# WHAT TO PRODUCE
Using the material below, return exactly the lines between the one holding "This screenshot has height=467, width=476." and the one holding "This screenshot has width=980, height=552.", inclusive, and no others.
**** THE DATA ****
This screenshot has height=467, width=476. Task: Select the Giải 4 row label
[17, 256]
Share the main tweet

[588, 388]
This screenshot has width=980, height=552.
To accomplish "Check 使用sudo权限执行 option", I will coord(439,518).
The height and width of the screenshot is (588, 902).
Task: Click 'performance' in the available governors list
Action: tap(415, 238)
****
**** THE DATA ****
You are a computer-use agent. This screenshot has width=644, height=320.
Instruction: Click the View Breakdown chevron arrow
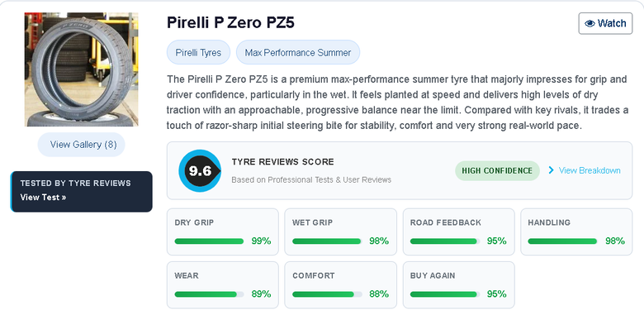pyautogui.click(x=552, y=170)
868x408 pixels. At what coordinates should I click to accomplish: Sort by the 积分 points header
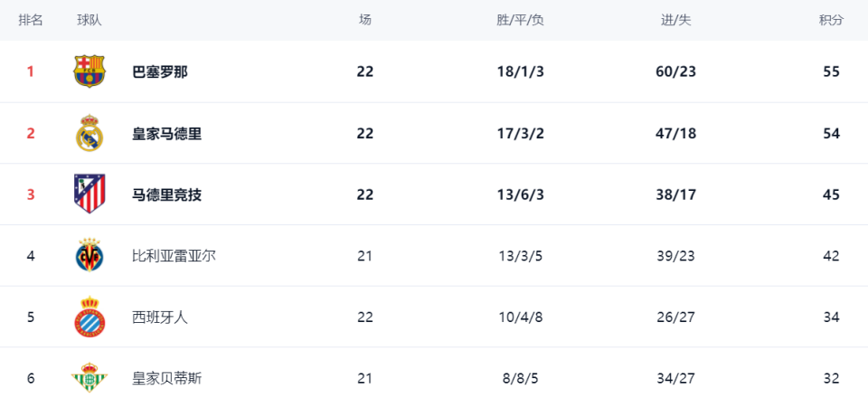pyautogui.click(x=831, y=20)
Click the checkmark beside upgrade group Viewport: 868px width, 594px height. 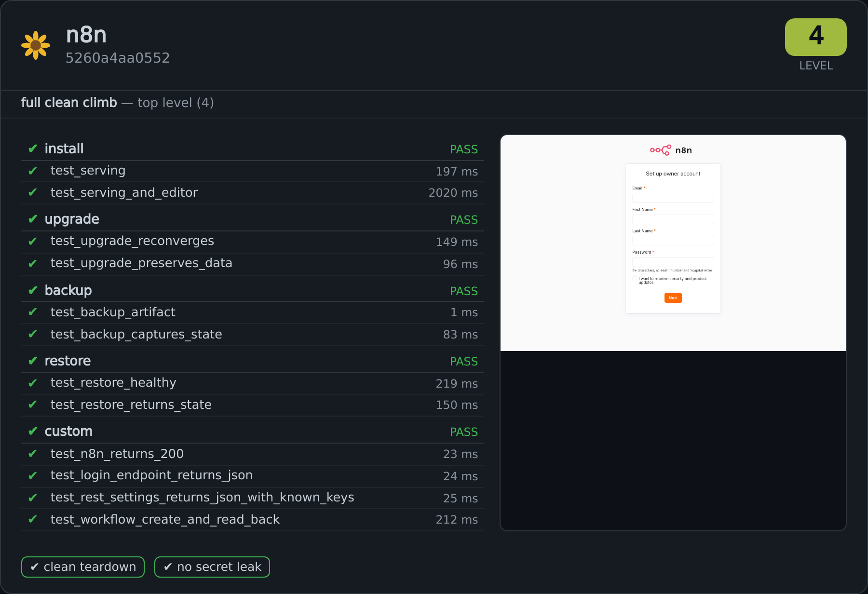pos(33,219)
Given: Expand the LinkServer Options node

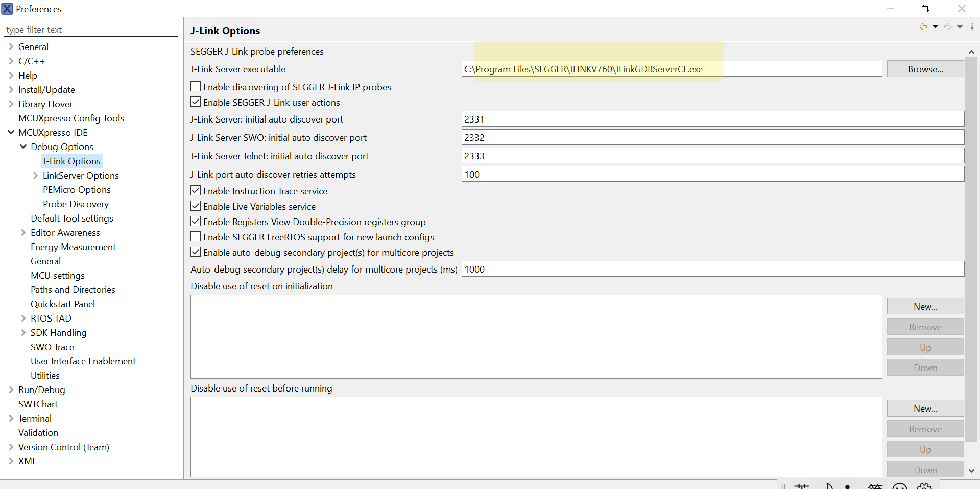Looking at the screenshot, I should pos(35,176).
****
**** THE DATA ****
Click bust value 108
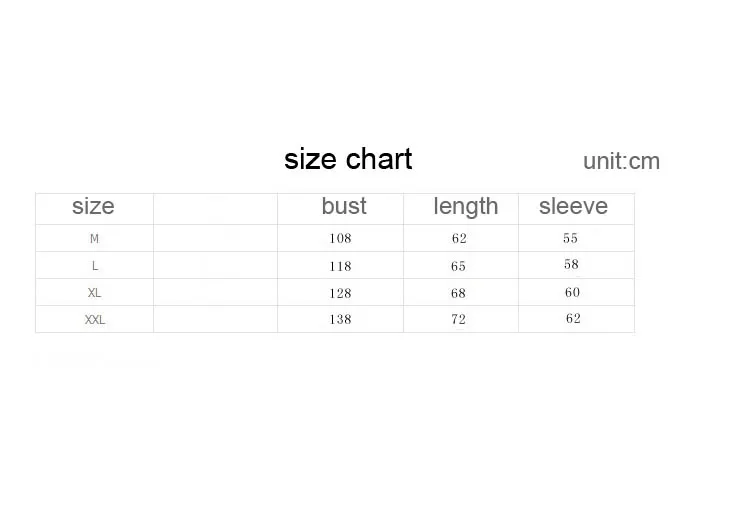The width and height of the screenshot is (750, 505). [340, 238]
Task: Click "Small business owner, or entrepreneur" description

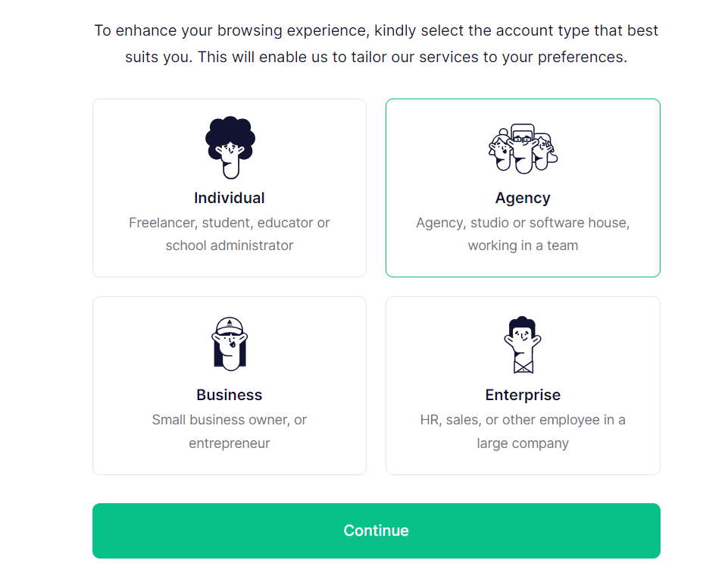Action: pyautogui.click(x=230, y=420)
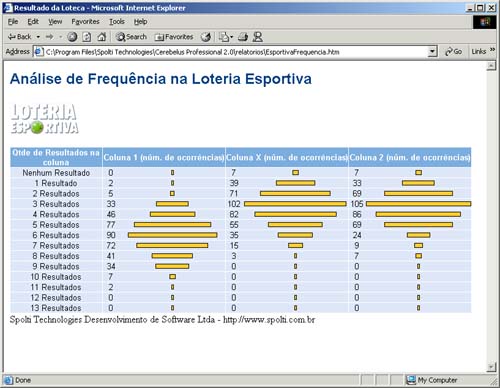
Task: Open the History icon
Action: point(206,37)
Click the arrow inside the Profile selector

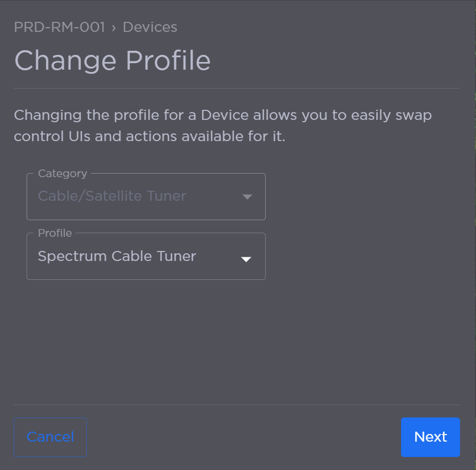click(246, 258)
****
# TASK RESULT
This screenshot has height=467, width=476. Task: Select the Giải 4 row label
[17, 256]
Share the main tweet

[588, 388]
This screenshot has width=980, height=552.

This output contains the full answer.